■ **Task directions**: Reproduce the records below verbatim, starting with the line that contains "Given: Expand the Tietotaulukko data table" and ending with the line that contains "Image resolution: width=491". Include both of those lines.

——————————

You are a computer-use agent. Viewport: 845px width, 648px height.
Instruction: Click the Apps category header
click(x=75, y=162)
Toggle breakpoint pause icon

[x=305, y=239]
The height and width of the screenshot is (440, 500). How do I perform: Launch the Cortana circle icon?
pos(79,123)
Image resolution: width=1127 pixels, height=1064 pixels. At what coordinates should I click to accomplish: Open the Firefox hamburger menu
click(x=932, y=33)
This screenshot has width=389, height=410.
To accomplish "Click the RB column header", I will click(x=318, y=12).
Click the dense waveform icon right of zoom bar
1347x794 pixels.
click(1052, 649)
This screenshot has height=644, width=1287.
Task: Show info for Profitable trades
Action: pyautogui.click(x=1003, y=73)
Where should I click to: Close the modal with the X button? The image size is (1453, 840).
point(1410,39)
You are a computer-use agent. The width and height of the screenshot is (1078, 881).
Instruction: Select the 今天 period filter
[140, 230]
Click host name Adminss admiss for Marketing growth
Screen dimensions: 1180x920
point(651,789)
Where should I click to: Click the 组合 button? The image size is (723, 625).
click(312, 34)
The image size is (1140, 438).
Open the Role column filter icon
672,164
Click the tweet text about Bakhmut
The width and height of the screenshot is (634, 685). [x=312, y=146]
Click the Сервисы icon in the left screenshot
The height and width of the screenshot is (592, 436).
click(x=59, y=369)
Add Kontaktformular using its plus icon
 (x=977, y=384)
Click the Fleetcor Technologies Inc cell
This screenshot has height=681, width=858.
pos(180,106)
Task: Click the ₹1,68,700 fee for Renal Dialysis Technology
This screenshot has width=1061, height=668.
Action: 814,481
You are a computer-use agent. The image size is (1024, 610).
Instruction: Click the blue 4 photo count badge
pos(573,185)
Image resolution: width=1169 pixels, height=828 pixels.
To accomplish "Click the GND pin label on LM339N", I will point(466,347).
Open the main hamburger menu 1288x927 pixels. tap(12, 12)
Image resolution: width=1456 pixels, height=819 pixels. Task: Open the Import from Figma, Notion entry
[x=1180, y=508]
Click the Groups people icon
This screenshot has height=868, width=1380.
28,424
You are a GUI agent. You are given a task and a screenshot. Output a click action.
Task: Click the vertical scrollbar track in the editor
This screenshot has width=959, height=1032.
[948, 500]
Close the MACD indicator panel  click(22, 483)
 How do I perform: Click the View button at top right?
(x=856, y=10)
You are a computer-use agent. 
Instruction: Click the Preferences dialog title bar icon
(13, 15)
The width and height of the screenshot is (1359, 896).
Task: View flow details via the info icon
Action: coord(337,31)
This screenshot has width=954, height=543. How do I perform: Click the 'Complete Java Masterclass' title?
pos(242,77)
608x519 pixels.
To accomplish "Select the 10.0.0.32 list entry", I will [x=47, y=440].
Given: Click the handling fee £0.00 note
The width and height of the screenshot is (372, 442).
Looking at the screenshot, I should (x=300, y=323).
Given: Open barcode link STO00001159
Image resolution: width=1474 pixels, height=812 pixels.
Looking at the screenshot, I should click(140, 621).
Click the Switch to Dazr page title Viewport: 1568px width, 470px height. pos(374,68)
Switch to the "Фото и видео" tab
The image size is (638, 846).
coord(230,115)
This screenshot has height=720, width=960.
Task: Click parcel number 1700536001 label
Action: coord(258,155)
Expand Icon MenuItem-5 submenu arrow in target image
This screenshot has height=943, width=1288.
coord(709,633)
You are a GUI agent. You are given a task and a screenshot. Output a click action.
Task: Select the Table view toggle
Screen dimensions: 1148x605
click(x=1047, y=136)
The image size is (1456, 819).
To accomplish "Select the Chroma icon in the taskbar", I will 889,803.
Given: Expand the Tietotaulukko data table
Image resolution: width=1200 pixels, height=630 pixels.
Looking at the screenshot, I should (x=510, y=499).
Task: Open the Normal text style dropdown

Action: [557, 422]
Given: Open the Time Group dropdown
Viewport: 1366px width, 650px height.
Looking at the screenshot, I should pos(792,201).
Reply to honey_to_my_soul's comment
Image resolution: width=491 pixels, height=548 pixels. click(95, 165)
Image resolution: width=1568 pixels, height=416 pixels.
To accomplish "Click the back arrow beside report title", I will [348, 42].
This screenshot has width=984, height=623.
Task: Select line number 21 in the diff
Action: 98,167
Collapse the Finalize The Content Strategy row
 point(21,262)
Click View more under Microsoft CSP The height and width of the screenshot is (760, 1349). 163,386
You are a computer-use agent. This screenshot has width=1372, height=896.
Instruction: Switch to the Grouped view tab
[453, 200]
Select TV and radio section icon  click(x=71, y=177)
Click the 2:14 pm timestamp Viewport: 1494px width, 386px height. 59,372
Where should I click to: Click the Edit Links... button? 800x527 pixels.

——————————

■ **Solution to this problem**:
Given: Expand the Tietotaulukko data table
Image resolution: width=1200 pixels, height=630 pixels.
Looking at the screenshot, I should (x=510, y=499).
Task: Open the Normal text style dropdown

Action: [557, 422]
Given: Open the Time Group dropdown
Viewport: 1366px width, 650px height.
Looking at the screenshot, I should pos(792,201).
Reply to honey_to_my_soul's comment
Image resolution: width=491 pixels, height=548 pixels. click(95, 165)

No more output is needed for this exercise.